The name Tug Dumbly is a pseudonym, pronounced with the 'b' silent (get it?).

I'll let Tug tell you about Tug, in his bio notes:

Tug Dumbly has performed his poems, songs, monologues and rants for years on radio (Triple J, ABC 702) and at numerous venues and festivals, both nationally in Australia and abroad. He has released a couple of spoken word cd’s through the ABC, and twice won the Banjo Paterson Prize for comic verse, once for his 8000 word epic ode to meat Barbeque Bill and the Roadkill Café.
He has twice won the Nimbin World Performance Poetry Cup, in 2007 and 2010, and in 2010 won the Spirit of Woodford Story Telling Competition at the Woodford Folk Festival in Queensland.

He last year (2015) got runner up in the Josephine Ulrick Poetry Prize through Griffith University for his poem Peeling.  

He hates fakeness, but is slowly coming to terms with the fact that fakeness is something many people enjoy. He resents the fact that the world has never recognized his genius, but is learning to forgive it. He performs widely in schools, and his passions include folk music and cicadas. He believes that, given a little perseverance, he would make a fine game-show host, Cult Leader and Shakespearian actor.    

He included his contact details, so I will too: 

    Tug Dumbly Contact:
Postal: 307 Abercrombie St,
Darlington, NSW, 2008.
Phone: 0413 503 027

Performers should be seen and heard, not merely read. You can find him on YouTube. Lots of goodies to choose from there. 

Much of his stuff is very Australian and others might not get all the references, but I'm sure you'll find something to enjoy. Poets and environmentalists (is there a difference?) will appreciate this one.  

He's also described online as a satirist, and that he is, of the kind some people hate, others don't understand, and I adore. I confess to being mad about the totally scurrilous, rude, over-the-top and hilarious Why I Hate Baz Lurhman. Even though I personally don't hate Baz and do love his films, it made me laugh out loud – a lot. 

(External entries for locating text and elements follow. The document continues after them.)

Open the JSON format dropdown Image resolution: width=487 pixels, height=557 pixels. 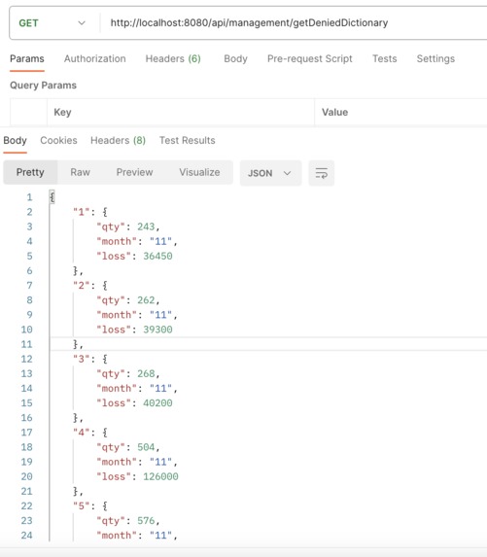point(270,173)
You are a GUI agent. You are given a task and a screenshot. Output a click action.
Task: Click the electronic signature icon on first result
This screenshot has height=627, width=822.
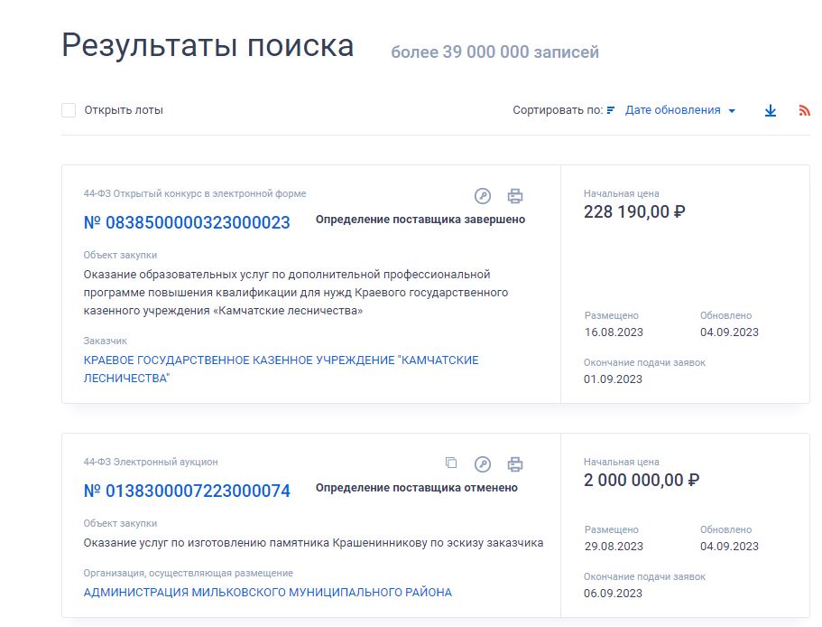click(485, 194)
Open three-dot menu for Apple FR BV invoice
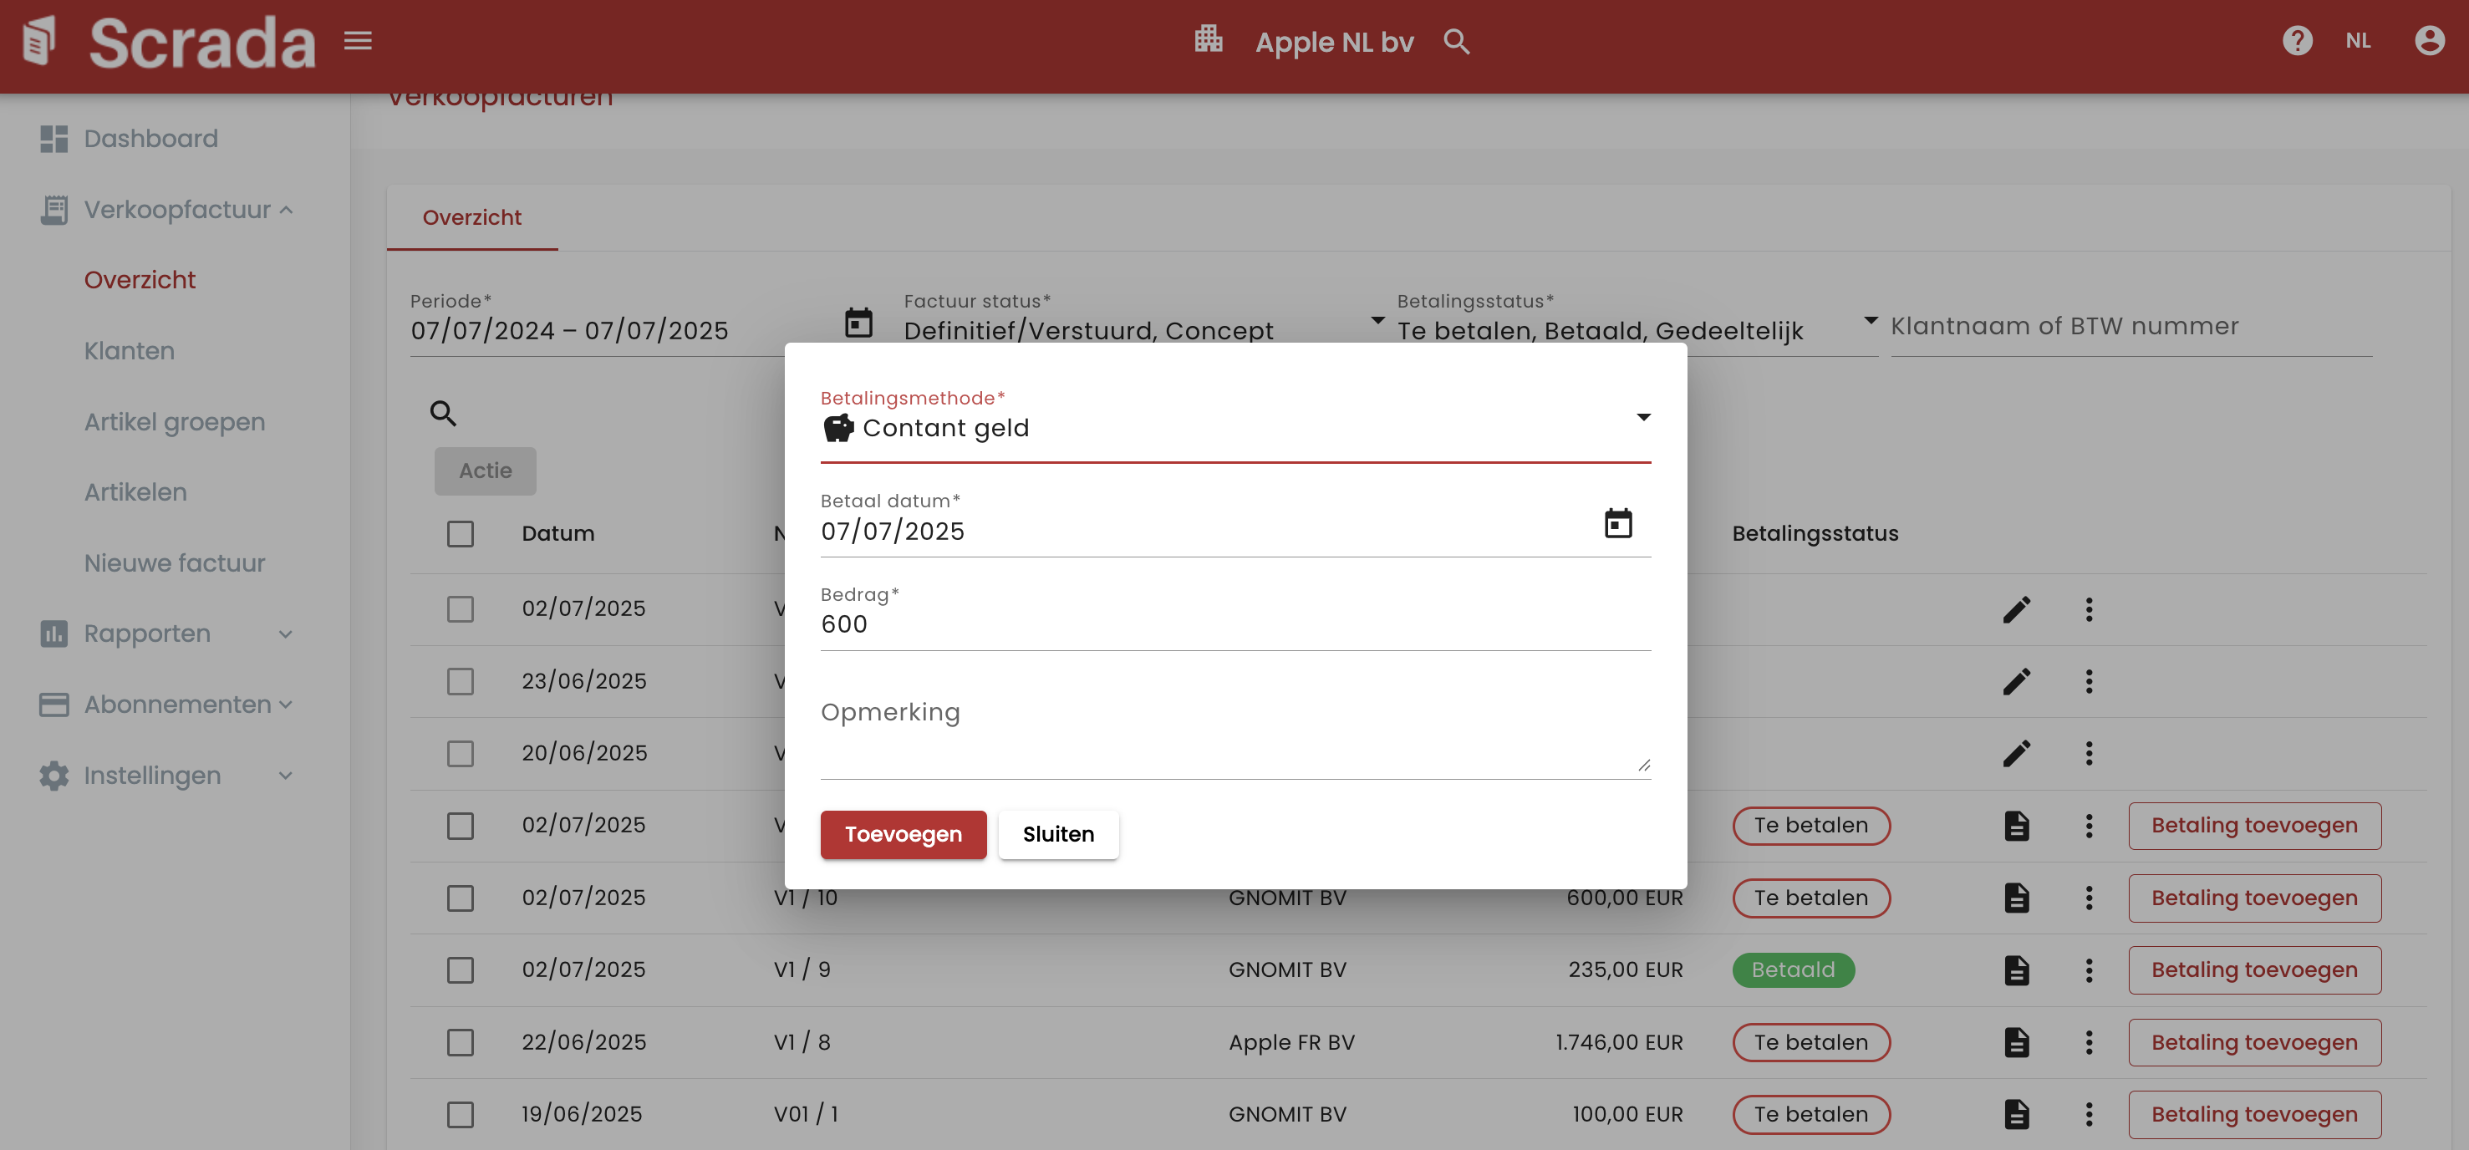The height and width of the screenshot is (1150, 2469). coord(2088,1042)
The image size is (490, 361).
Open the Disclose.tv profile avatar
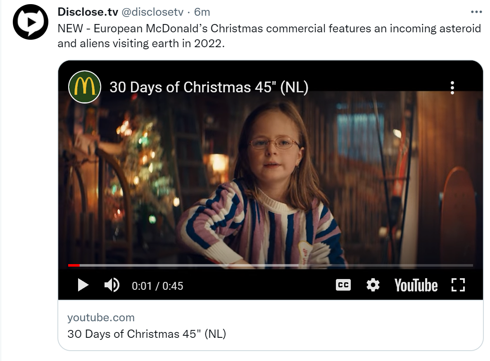[31, 22]
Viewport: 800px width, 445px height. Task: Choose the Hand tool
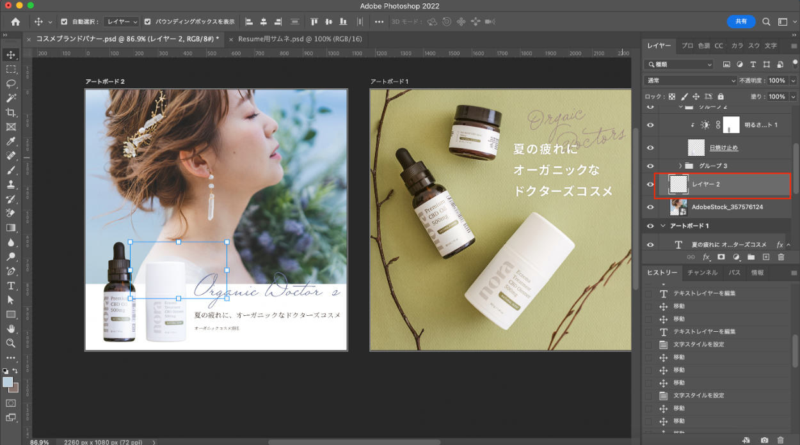point(11,329)
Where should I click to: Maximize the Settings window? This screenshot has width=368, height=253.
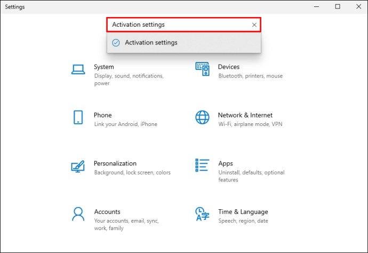[338, 6]
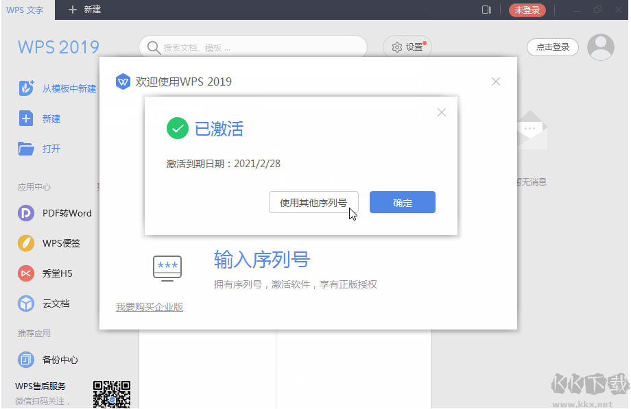Image resolution: width=631 pixels, height=409 pixels.
Task: Click the serial number keyboard icon
Action: [x=167, y=268]
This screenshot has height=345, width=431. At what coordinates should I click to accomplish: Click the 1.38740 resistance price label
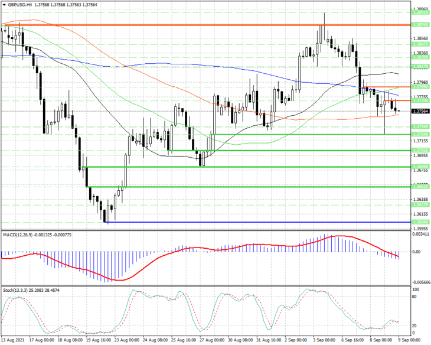(x=420, y=25)
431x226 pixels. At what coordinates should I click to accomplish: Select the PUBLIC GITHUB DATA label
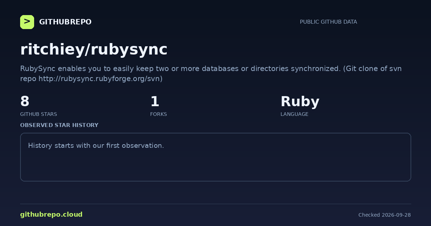click(x=328, y=22)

Note:  I at first inadvertently posted an earlier version of the poem. The one you see here now is the one the poet considers final.

Poems and photos used in ‘I Wish I’d Written This’ remain the property of the copyright holders (usually their authors).


  1. The bruises to a woman's skin may easily disappear in time, but the fear & lost of self esteem is much more to overcome. The fact that every woman of today is much stronger now than years of yore, it can't be denied that a woman is still a woman at the end of the day---clothed by a fragile skin, home of a fragile heart. This is a power poem I am thrilled to have read coming from a man. Thanks, Rosemary, for the read. It's been a while so I thought I'd visit one of the very few places I enjoy to be with online.

    1. So good to see you again, Kelvin!! Big smile here.

  2. I wish I'd written this too for all the reasons you state. How refreshing! And believe me when I say he describes strength!

  3. Oh, good choice and great topic for this fine poet to put out there in the world. I grew up midst family violence, and the astonishing thing is we got up in the morning not allowed to speak about what happened the night before. I admire the woman who flew her bruise like a pirate flag. Thanks for this feature, Rosemary, and the introduction to this fine poet. I enjoyed his performance of the poem about a forest of books. He is an accomplished performer with, it seems, a very appreciative audience.

  4. I like him. Wish I could be more like him - blunt, sharp, unique. Thanks again Rosemary for selecting a very interesting poet.

  5. Oh, Rosemary, I really like this poem. So true that domestic violence should not be hidden away. I admire this woman for refusing to hide, for going out where everyone could know what happened. You keep coming up with such good poets & such good poems! I know I would like to hear him perform!